A lack of evidences about the effect of flexibility training on a range of motion (D category of evidence) is highlighted by the ACSM/AHA physical activity guidelines for older adults. In this systematic review, out of nine papers, six specifically investigated flexibility, reporting contradicting results. If we separately analyze each paper, we observe that Taunton et al. [19] and Takeshima at al. [15] did not observe any change in flexibility after their water-based exercise protocols. Conversely, Bocalini et al. [12], Cancela Carral et al. [18], Tsorlou et al. [14] and Katsura et al. [17] described remarkable improvements on lower body flexibility (up to +50%). Despite none of these manuscripts specifically described the type and the intensity of flexibility exercise performed, five studies [12, 15, 1719] reported a time of 7 to 20 min (time per exercise session) as being dedicated to the flexibility/stretching activities. Only one study provided data about the upper body flexibility [12], showing a 40% improvement, while papers reporting positive results on lower body flexibility described a mean improvement ranging between 7 and 19%. In light of this analysis, we emphasize the need for future research through well-defined training and assessment protocols in water exercise activities.

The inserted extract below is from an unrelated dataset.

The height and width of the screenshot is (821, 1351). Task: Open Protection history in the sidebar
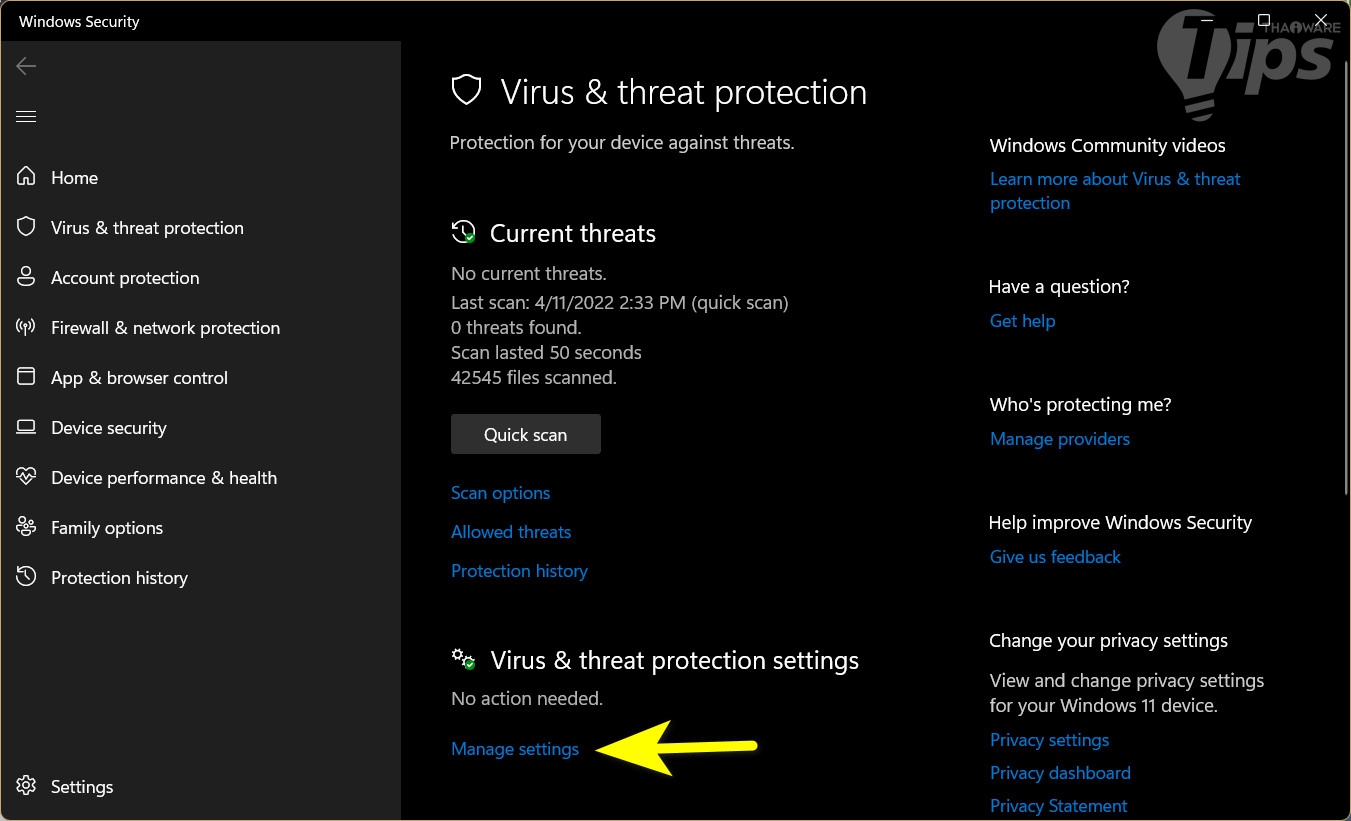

Currently, applying the ACSM/AHA recommendations, in water-based activity programs, we should include at least a twice-a-week flexibility exercise at moderate intensity (5–6 on the Borg's Scale from 0 to 10). Further, as pointed by Barbosa et al. [32], these exercises should be adapted to the aquatic condition. In fact, during flexibility exercises, body temperature does not reach the same levels in respect to aerobic activities. Then, these exercises should be carried out in higher water temperature or alternated with other exercises in order to reduce the loss of body heat.

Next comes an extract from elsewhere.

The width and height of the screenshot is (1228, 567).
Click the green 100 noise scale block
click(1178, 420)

Only four studies investigated body composition. Tsourlou et al. [14], using bioimpedance analysis, found a 3.4% significant increase of fat free mass. This improvement was concomitant with an enhancement on both upper and lower limb strength. In addition, Takeshima [15] found a statistically significant reduction of 7.9% in the sum of skinfold. Although the method of skinfold is not exempt from errors of measure, this decrease in subcutaneous fat indicates a clinically relevant improvement in body composition. The other two papers [16, 19] did not find any significant change.

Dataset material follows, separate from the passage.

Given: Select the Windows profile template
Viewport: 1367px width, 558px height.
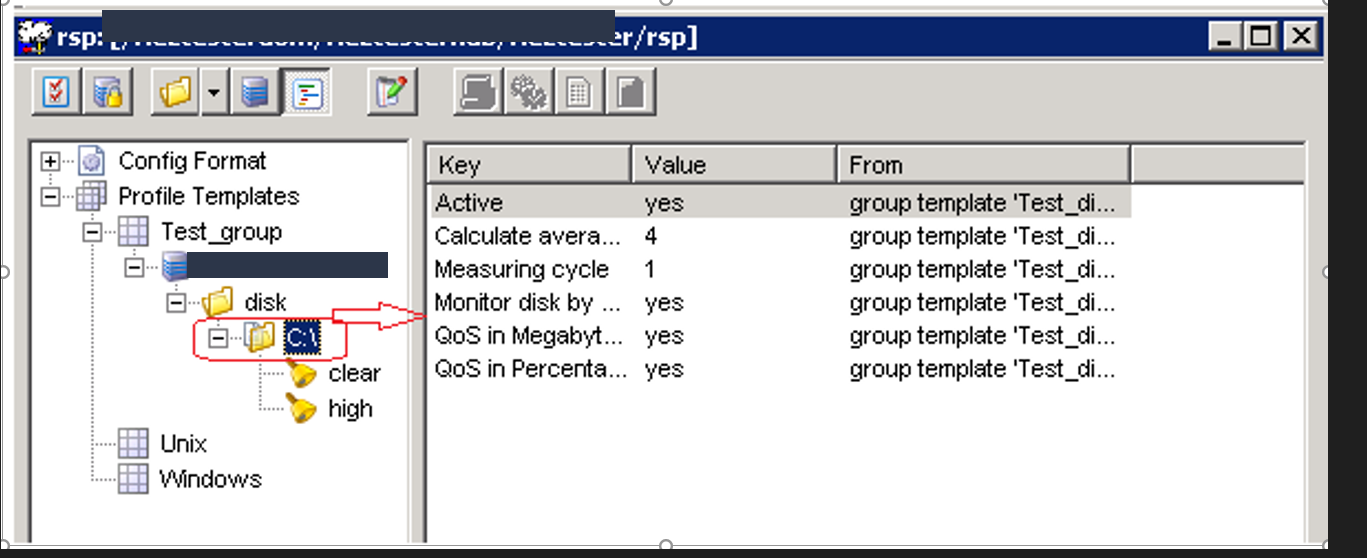Looking at the screenshot, I should point(210,479).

We believe that these different outcomes could have been affected by the rather short duration of the exercise protocols, the lack of control of diet and the different methods used to evaluate body composition. Further, differently from the other studies, in the two “effective” protocols [14, 15], none of subjects had ever participated in a weight training program.

Among all variables of physical fitness, the modification of body composition was the least studied. Future high qualities studies should consider the inclusion of more advanced body composition analysis techniques (e.g., dual energy x-ray absorptiometry), which are able to evaluate whole and segmental body composition as well as a standardization of other important variables such as dietary intake and previous weight training activities. Considering the relevance of sarcopenia in the aging process, these methods could add clinically important information.


Overall, it appears that water-based exercise can produce many beneficial effects on physical fitness when properly prescribed in healthy older individuals. The use of water-based exercise for the improvement of both aerobic capacity and strength is supported by strong evidence, while moderate evidence supports its use for flexibility improvements, and inconclusive evidences are currently available regarding its effects on body composition.

More high quality RCTs involving healthy elderly males are needed, and future investigations should pay closer attention to the exact quantification of exercise intensity, especially for strength exercise.

The evidences provided from this review suggest that a minimum frequency of twice per week water-based exercise sessions performed at moderate–high intensities can lead to improvements in aerobic capacity. However, it seems that three sessions per week of combined aerobic and resistance training should be required in order to obtain significant improvements in both aerobic capacity and muscular strength.